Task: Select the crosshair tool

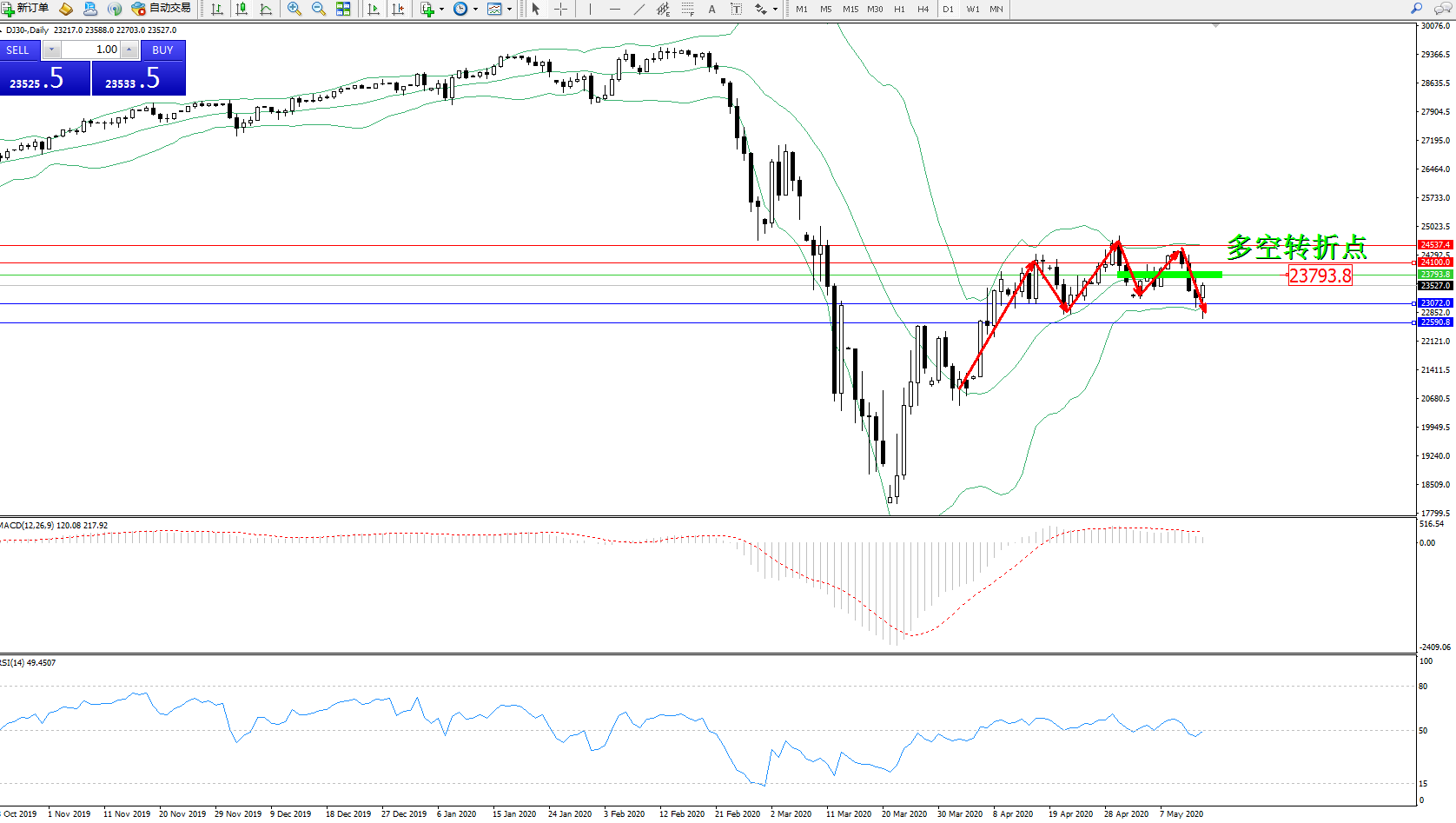Action: point(561,9)
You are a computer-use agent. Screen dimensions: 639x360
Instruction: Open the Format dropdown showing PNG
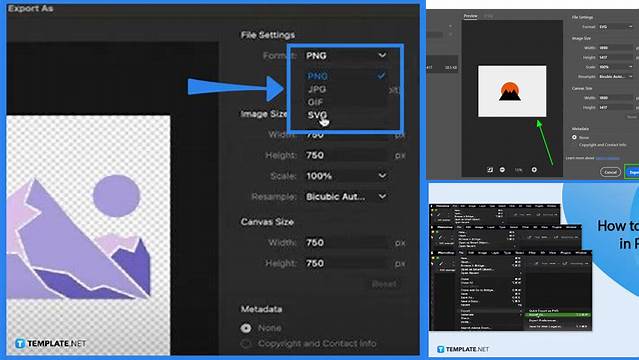click(346, 55)
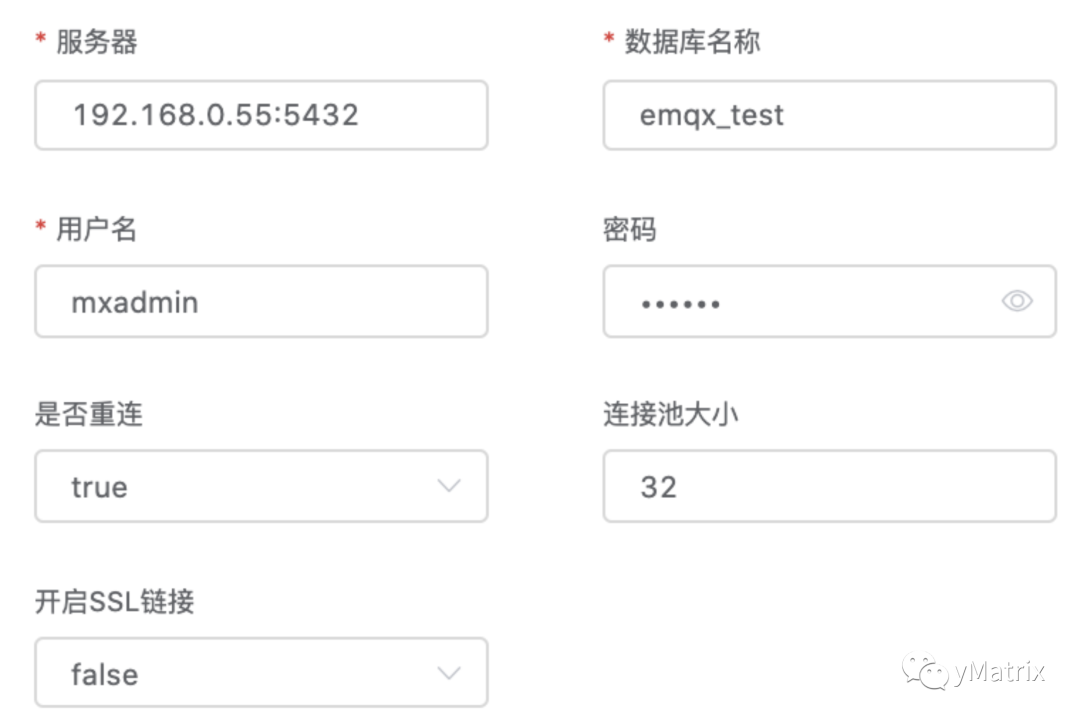Expand the 是否重连 dropdown arrow

[449, 486]
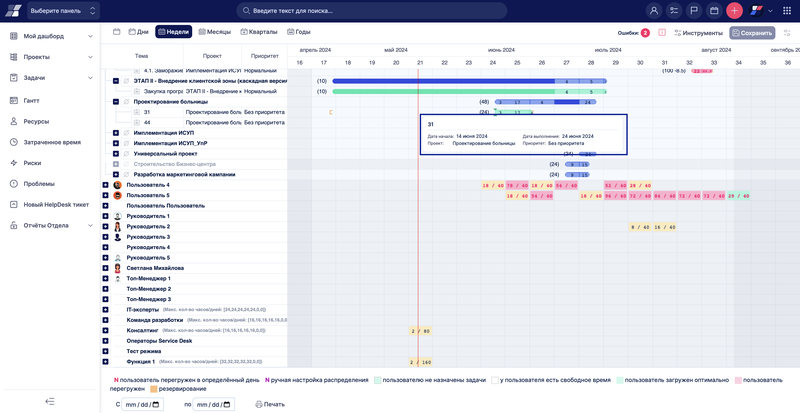Open the apps grid menu icon
Viewport: 800px width, 413px height.
point(787,11)
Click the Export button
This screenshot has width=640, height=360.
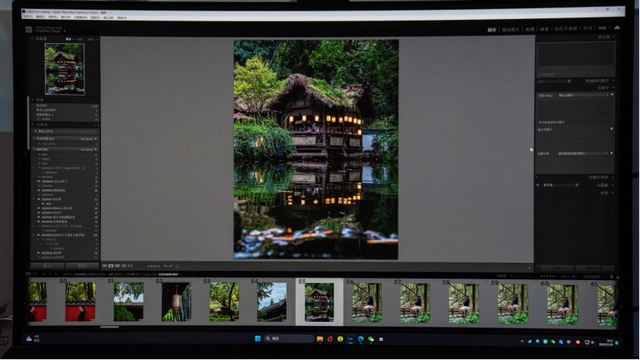coord(82,266)
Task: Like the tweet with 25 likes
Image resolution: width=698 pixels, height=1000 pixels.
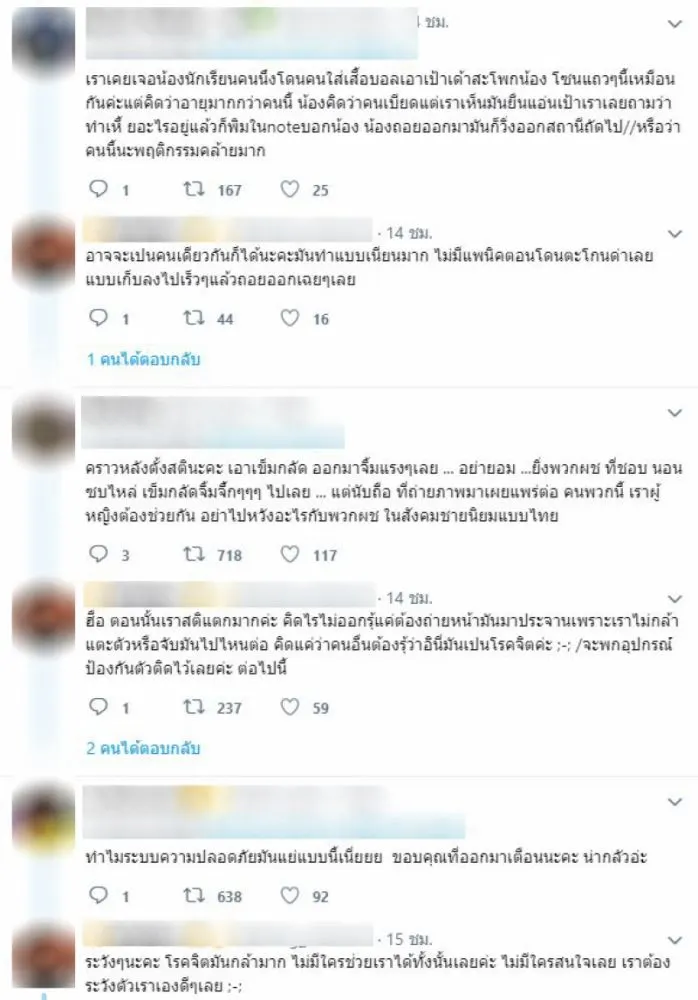Action: (290, 189)
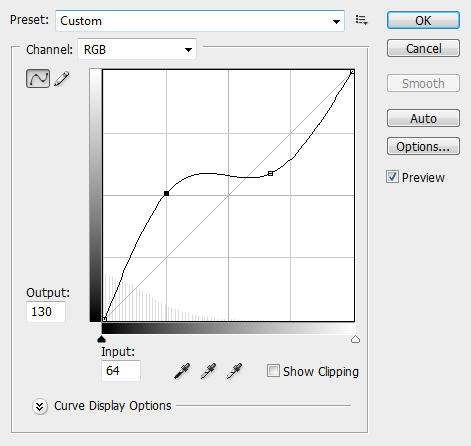Open the Preset dropdown showing Custom
The image size is (471, 446).
pyautogui.click(x=200, y=21)
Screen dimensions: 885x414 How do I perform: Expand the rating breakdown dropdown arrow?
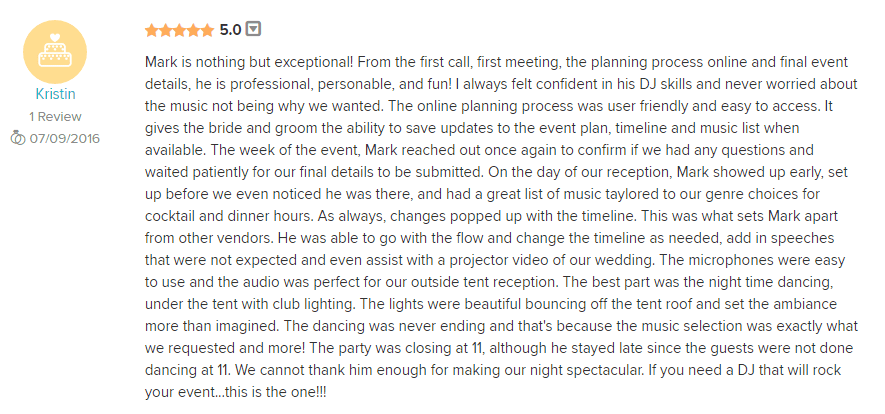[x=254, y=29]
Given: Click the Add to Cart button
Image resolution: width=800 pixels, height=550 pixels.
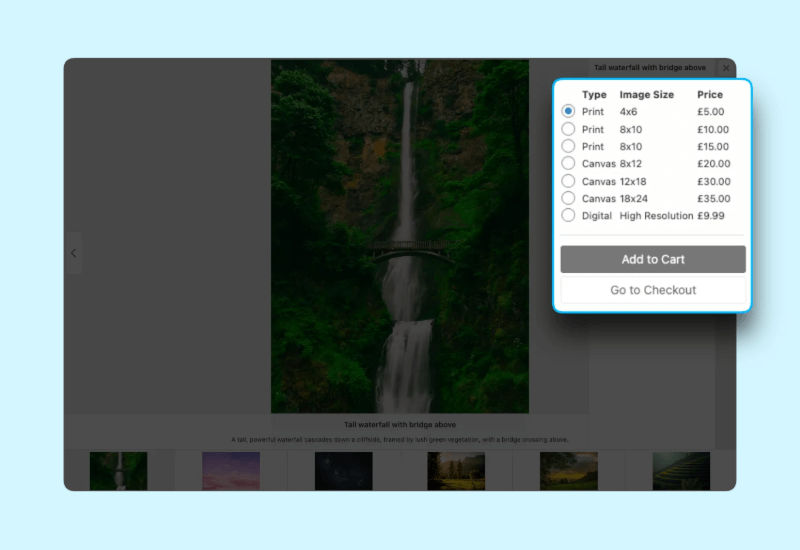Looking at the screenshot, I should (x=653, y=259).
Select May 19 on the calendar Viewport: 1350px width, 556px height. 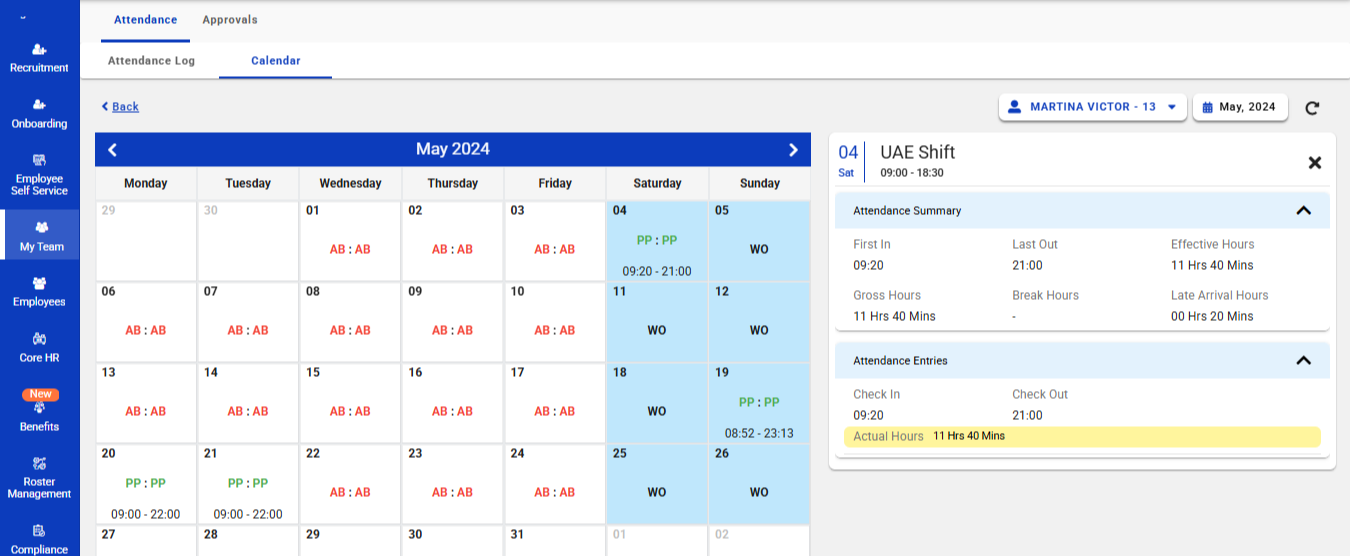click(x=759, y=403)
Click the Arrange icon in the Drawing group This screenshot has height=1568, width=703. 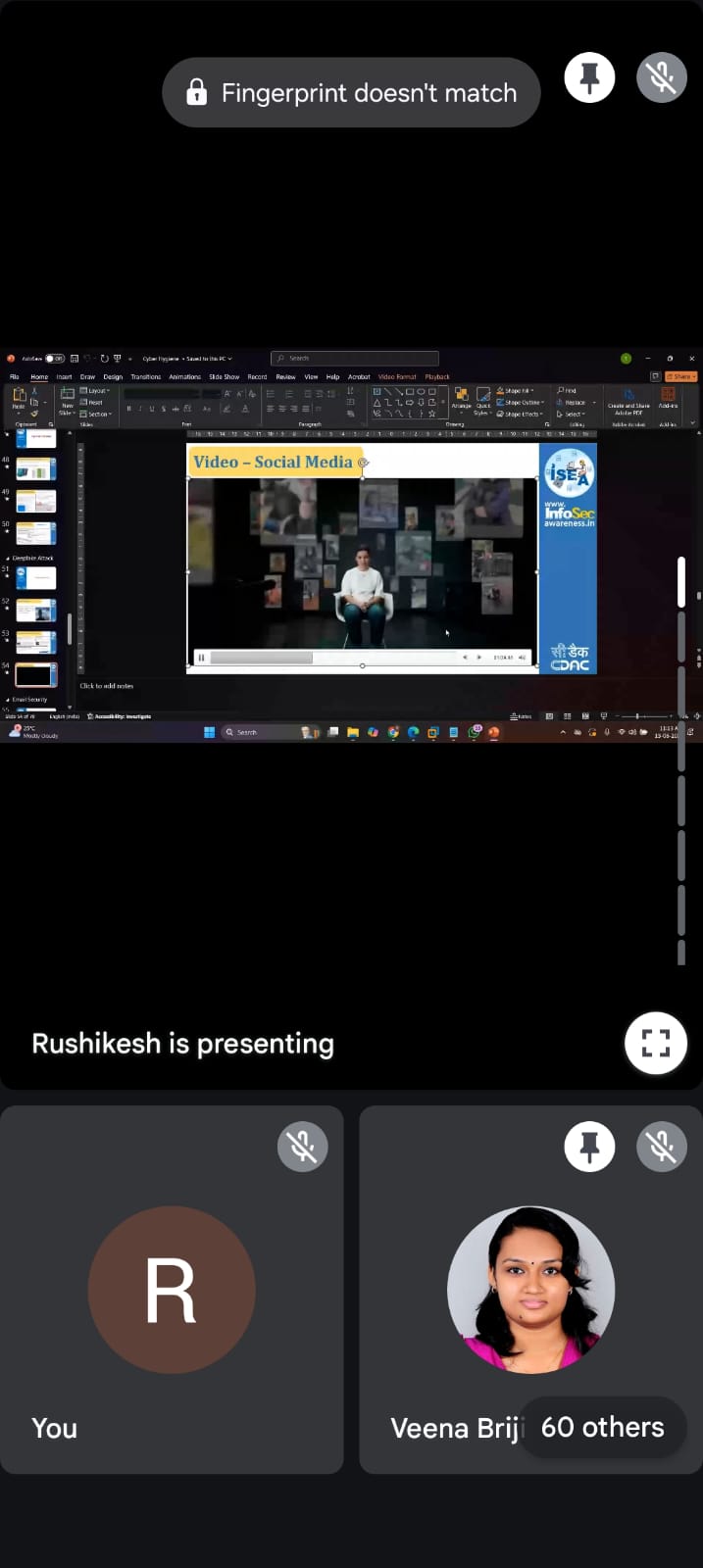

_ _ _

• Task objective
What lines in the data include the string "button"? Copy each one.

• Output for this task
Click the Export button
Given: Click the Add to Cart button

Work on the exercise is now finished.